Linear Regression Using Neural Networks (PyTorch)

Renesh Bedre    5 minute read


Introduction and basics of neural networks

  • Here, I will use PyTorch for performing the regression analysis using neural networks (NN). PyTorch is a deep learning framework that allows building deep learning models in Python.
  • In neural networks, the linear regression model can be written as

\( Y = wX + b \)
Where, \( w \) = weight, b = bias (also known as offset or y-intercept), \( X \) = input (independent variable), and \( Y \) = target (dependent variable)

Simple neural network

Figure 1: Feedforward single-layer neural network for linear regression. The circle represents the neurons. The diagonal line in the output layer represents the linear function. The output from the neural network (predicted values, \( \hat{Y} \) ) are compared with the target variables to train the network.

Note: Even though neural networks and standard statistical models are alike, their terminologies for representing models are quite different. Check standard statistical model for linear regression.

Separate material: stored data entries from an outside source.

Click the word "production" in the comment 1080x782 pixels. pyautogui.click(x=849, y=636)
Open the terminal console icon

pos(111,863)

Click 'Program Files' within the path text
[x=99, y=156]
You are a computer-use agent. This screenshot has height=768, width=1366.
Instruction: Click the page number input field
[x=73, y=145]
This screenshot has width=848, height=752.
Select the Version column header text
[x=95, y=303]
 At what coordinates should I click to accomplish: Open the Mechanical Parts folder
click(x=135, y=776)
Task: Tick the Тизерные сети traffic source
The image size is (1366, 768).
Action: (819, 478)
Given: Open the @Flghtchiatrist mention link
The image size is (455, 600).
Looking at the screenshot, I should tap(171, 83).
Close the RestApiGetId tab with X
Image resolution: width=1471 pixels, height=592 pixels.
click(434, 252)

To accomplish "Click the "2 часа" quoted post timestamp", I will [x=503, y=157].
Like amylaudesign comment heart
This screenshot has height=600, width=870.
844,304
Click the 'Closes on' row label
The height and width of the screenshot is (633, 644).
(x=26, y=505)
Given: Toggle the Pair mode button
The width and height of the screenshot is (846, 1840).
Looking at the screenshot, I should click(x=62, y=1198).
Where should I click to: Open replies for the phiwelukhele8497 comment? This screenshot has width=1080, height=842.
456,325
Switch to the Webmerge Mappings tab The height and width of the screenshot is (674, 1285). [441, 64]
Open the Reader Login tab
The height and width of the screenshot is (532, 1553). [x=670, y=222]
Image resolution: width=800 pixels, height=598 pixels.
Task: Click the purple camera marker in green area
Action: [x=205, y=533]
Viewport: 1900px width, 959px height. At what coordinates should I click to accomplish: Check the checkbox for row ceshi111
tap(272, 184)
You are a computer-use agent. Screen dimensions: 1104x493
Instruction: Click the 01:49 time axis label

  • The training (learning) of the model is performed to estimate the regression parameters (weights). Linear regression is supervised learning as there is known target associated with the input.
  • The training of neural networks is performed using the backpropagation algorithm.
  • The advantage of neural networks over standard statistical analysis is that it is useful when the data does not follow the basic assumption of regression i.e. there is no linear relationship between independent and dependent variables. For this reason, neural networks can be considered as a non-parametric regression model.
  • The disadvantage of neural networks is that it does not reveal the significance of the regression parameters. For example, we can perform the hypothesis tests on regression parameters in standard statistical analysis.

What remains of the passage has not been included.